Gespeicherte Zeilen aus einer Sammlung:
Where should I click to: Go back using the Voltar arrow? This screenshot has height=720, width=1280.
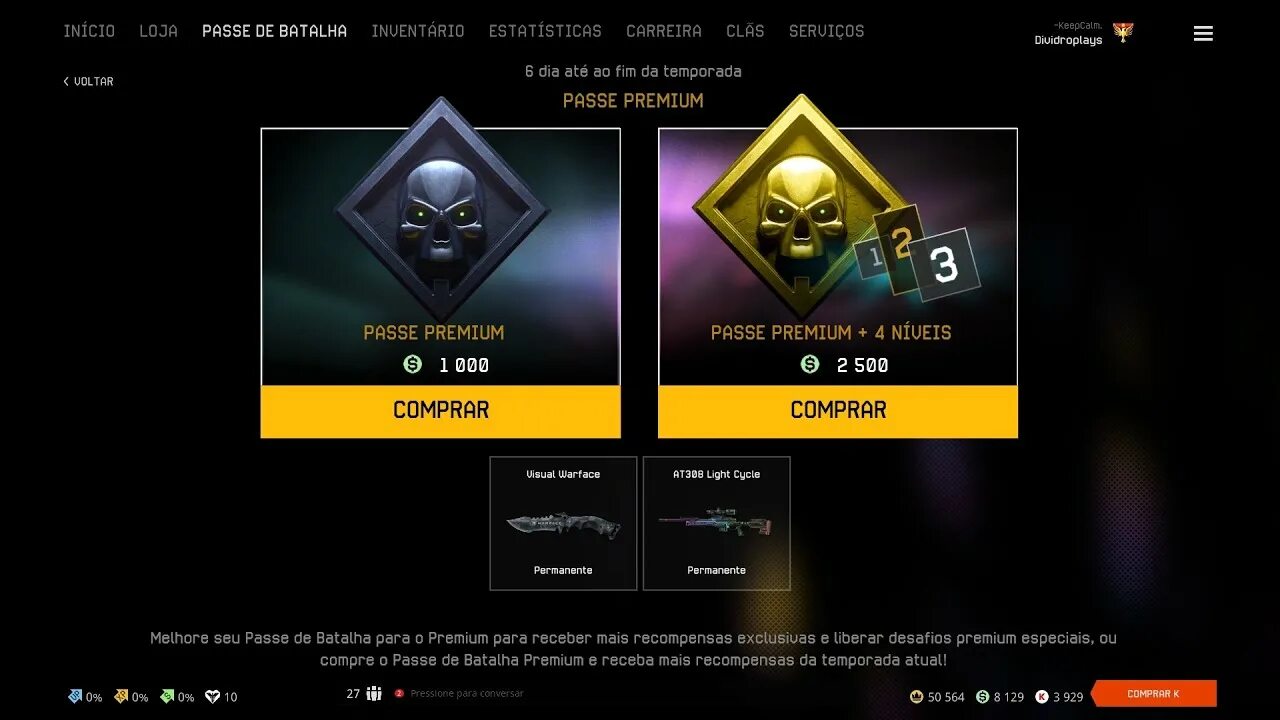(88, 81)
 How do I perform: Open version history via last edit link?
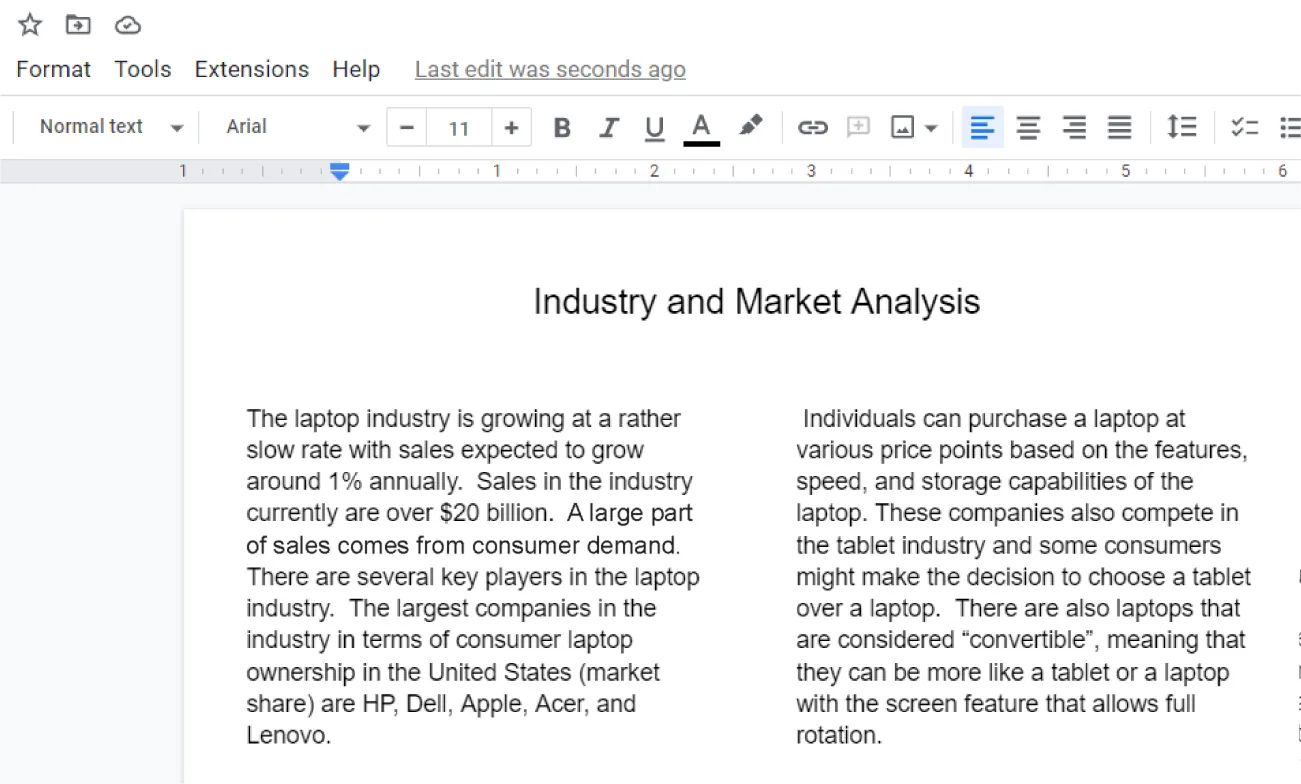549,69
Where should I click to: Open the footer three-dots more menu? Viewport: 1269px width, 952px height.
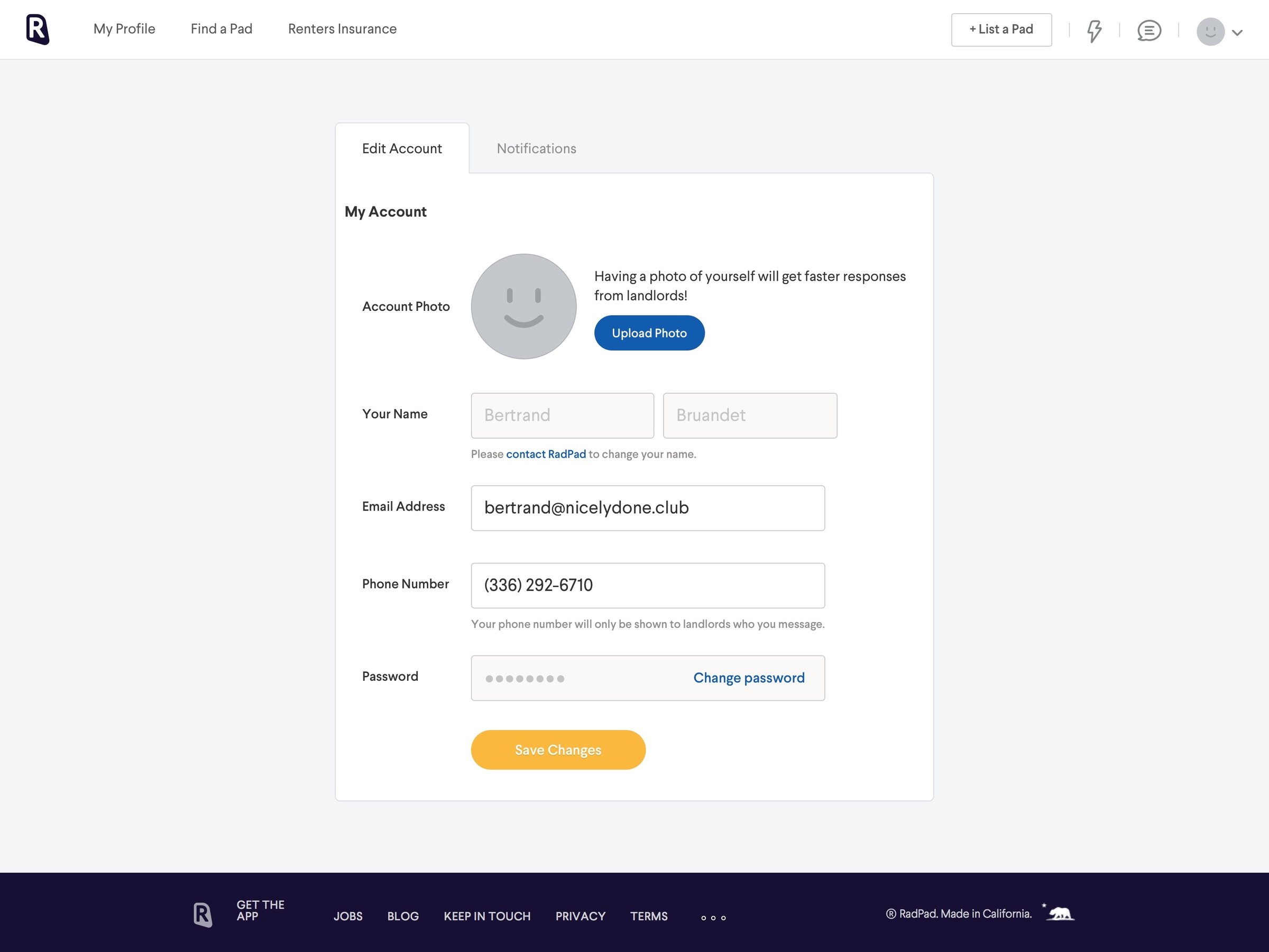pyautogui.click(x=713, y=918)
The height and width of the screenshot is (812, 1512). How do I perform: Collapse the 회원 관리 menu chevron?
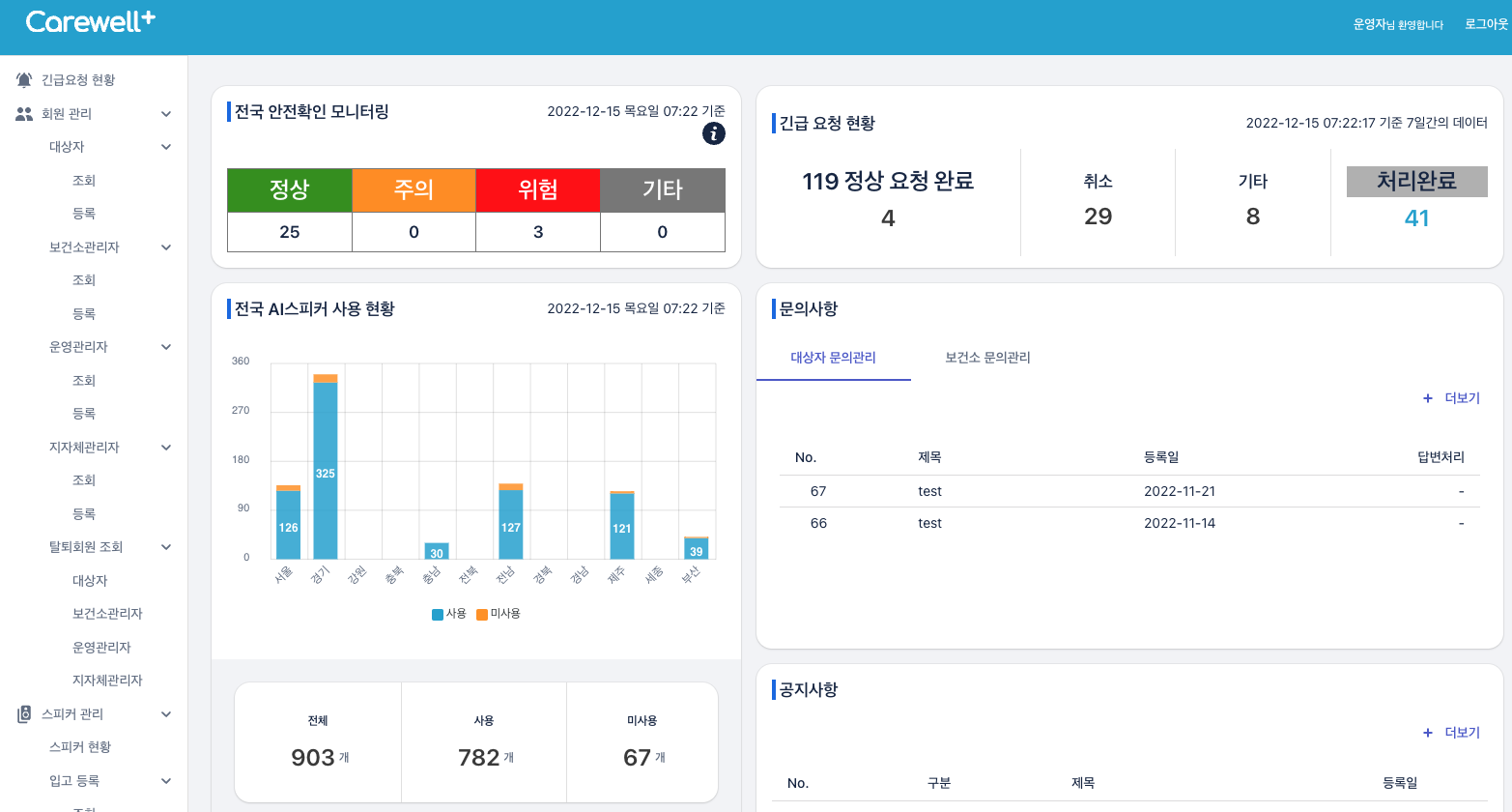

*Aufgabe*.
Tausche in allen Zeilen „How do I perform“ gegen „How do I carry out“ aus und gib die Zeilen sonst unverändert wieder. Lass die Bilder in deiner Antwort weg.

*Antwort*.
Where should I click to: Go back using the Voltar arrow? This screenshot has height=720, width=1280.
(88, 81)
 How do I carry out: Open version history via last edit link?
549,69
Where should I click to: Open the footer three-dots more menu? Viewport: 1269px width, 952px height.
pyautogui.click(x=713, y=918)
The height and width of the screenshot is (812, 1512). How do I carry out: Collapse the 회원 관리 menu chevron?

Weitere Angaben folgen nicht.